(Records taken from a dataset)
★ ★ ★ ★
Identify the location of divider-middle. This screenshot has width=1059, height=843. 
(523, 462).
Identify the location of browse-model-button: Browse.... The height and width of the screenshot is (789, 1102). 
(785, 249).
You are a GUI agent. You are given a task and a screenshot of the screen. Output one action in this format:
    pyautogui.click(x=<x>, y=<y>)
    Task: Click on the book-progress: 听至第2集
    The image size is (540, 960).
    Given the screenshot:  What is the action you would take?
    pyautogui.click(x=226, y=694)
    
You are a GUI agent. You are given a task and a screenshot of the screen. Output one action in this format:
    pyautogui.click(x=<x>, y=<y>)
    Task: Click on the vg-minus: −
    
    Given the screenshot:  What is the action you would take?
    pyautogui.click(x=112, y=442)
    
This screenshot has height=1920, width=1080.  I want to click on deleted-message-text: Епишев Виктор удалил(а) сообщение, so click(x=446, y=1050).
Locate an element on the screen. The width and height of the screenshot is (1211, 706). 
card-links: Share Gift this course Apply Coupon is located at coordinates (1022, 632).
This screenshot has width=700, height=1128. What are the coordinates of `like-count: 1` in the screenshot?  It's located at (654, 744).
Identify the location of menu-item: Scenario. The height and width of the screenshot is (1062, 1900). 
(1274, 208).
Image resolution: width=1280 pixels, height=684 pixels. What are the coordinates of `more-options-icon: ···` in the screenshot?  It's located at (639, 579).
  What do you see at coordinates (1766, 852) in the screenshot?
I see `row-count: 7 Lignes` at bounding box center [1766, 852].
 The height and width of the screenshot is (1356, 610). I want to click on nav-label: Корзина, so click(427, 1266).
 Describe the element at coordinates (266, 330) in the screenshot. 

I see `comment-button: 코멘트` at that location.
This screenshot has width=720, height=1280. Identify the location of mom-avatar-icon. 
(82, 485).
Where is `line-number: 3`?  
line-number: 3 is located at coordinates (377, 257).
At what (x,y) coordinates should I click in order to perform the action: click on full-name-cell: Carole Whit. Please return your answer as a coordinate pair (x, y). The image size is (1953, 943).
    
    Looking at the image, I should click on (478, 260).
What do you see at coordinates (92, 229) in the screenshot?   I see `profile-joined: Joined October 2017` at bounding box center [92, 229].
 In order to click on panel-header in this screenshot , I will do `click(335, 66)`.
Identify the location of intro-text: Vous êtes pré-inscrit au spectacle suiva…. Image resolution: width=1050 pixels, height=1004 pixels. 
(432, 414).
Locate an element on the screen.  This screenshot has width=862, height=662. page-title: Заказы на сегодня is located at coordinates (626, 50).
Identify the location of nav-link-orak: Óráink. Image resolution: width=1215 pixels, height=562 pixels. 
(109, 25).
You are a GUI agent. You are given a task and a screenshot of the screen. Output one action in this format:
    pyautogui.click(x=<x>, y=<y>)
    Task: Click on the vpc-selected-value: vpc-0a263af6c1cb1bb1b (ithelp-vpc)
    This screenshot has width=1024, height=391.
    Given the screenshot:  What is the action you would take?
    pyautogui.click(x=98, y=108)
★ ★ ★ ★
Work to complete: Could you arrange every line of the records above as a Markdown table with a Row column for the row number and a Line column for the line itself, leaving out blank lines?

Solution to the exercise:
| Row | Line |
|---|---|
| 1 | Identify the location of divider-middle. This screenshot has width=1059, height=843.  |
| 2 | (523, 462). |
| 3 | Identify the location of browse-model-button: Browse.... The height and width of the screenshot is (789, 1102).  |
| 4 | (785, 249). |
| 5 | You are a GUI agent. You are given a task and a screenshot of the screen. Output one action in this format: |
| 6 |     pyautogui.click(x=<x>, y=<y>) |
| 7 |     Task: Click on the book-progress: 听至第2集 |
| 8 |     The image size is (540, 960). |
| 9 |     Given the screenshot:  What is the action you would take? |
| 10 |     pyautogui.click(x=226, y=694) |
| 11 | You are a GUI agent. You are given a task and a screenshot of the screen. Output one action in this format: |
| 12 |     pyautogui.click(x=<x>, y=<y>) |
| 13 |     Task: Click on the vg-minus: − |
| 14 |     Given the screenshot:  What is the action you would take? |
| 15 |     pyautogui.click(x=112, y=442) |
| 16 | This screenshot has height=1920, width=1080.  I want to click on deleted-message-text: Епишев Виктор удалил(а) сообщение, so click(x=446, y=1050). |
| 17 | Locate an element on the screen. The width and height of the screenshot is (1211, 706).  |
| 18 | card-links: Share Gift this course Apply Coupon is located at coordinates (1022, 632). |
| 19 | This screenshot has width=700, height=1128. What are the coordinates of `like-count: 1` in the screenshot?  It's located at (654, 744). |
| 20 | Identify the location of menu-item: Scenario. The height and width of the screenshot is (1062, 1900).  |
| 21 | (1274, 208). |
| 22 | Image resolution: width=1280 pixels, height=684 pixels. What are the coordinates of `more-options-icon: ···` in the screenshot?  It's located at (639, 579). |
| 23 |   What do you see at coordinates (1766, 852) in the screenshot? |
| 24 | I see `row-count: 7 Lignes` at bounding box center [1766, 852]. |
| 25 |  The height and width of the screenshot is (1356, 610). I want to click on nav-label: Корзина, so click(427, 1266). |
| 26 |  Describe the element at coordinates (266, 330) in the screenshot.  |
| 27 | I see `comment-button: 코멘트` at that location. |
| 28 | This screenshot has width=720, height=1280. Identify the location of mom-avatar-icon.  |
| 29 | (82, 485). |
| 30 | Where is `line-number: 3`?   |
| 31 | line-number: 3 is located at coordinates (377, 257). |
| 32 | At what (x,y) coordinates should I click in order to perform the action: click on full-name-cell: Carole Whit. Please return your answer as a coordinate pair (x, y). The image size is (1953, 943). |
| 33 |     Looking at the image, I should click on (478, 260). |
| 34 | What do you see at coordinates (92, 229) in the screenshot?   I see `profile-joined: Joined October 2017` at bounding box center [92, 229]. |
| 35 |  In order to click on panel-header in this screenshot , I will do `click(335, 66)`. |
| 36 | Identify the location of intro-text: Vous êtes pré-inscrit au spectacle suiva…. Image resolution: width=1050 pixels, height=1004 pixels.  |
| 37 | (432, 414). |
| 38 | Locate an element on the screen.  This screenshot has width=862, height=662. page-title: Заказы на сегодня is located at coordinates (626, 50). |
| 39 | Identify the location of nav-link-orak: Óráink. Image resolution: width=1215 pixels, height=562 pixels.  |
| 40 | (109, 25). |
| 41 | You are a GUI agent. You are given a task and a screenshot of the screen. Output one action in this format: |
| 42 |     pyautogui.click(x=<x>, y=<y>) |
| 43 |     Task: Click on the vpc-selected-value: vpc-0a263af6c1cb1bb1b (ithelp-vpc) |
| 44 |     This screenshot has width=1024, height=391. |
| 45 |     Given the screenshot:  What is the action you would take? |
| 46 |     pyautogui.click(x=98, y=108) |